■ Data extract
## start

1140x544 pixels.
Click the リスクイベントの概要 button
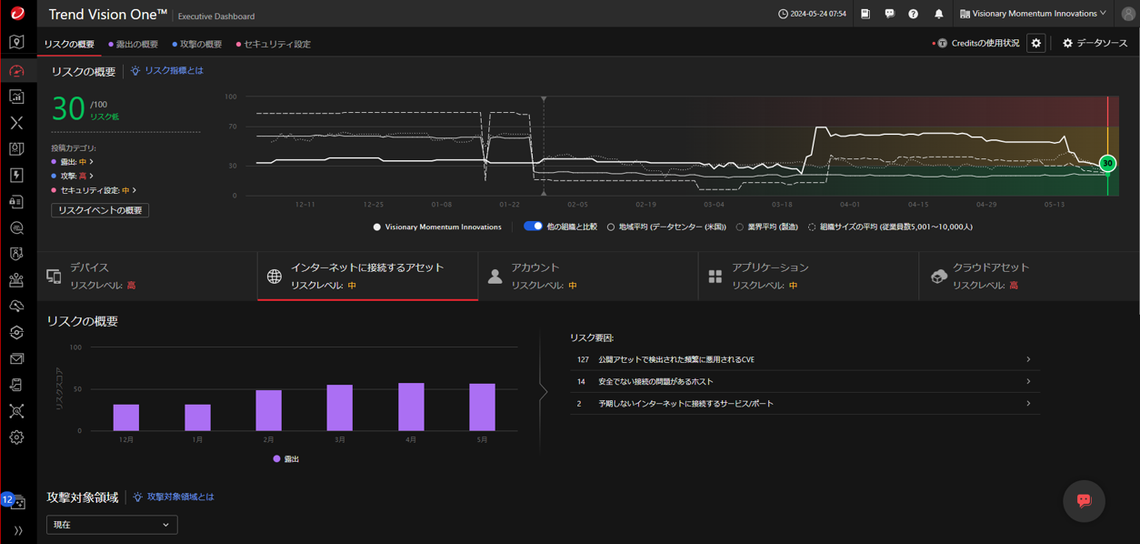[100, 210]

## end
## start

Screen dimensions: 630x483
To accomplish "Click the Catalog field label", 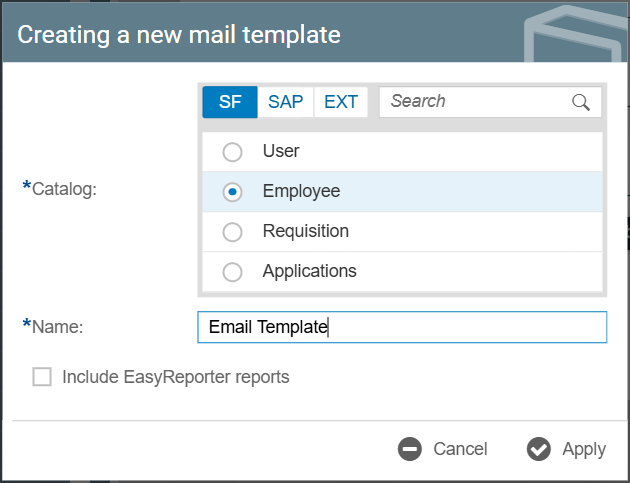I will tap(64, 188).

## end
## start

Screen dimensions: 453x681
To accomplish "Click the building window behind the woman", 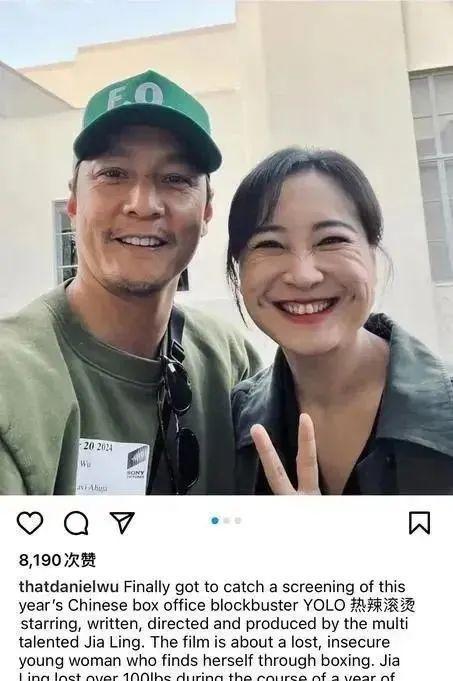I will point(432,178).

## end

■ What is being asked
Gather every line from the records above that contains the word "Screen", treating uppercase and lowercase as different.

■ Exercise answer
Screen dimensions: 630x483
Screen dimensions: 453x681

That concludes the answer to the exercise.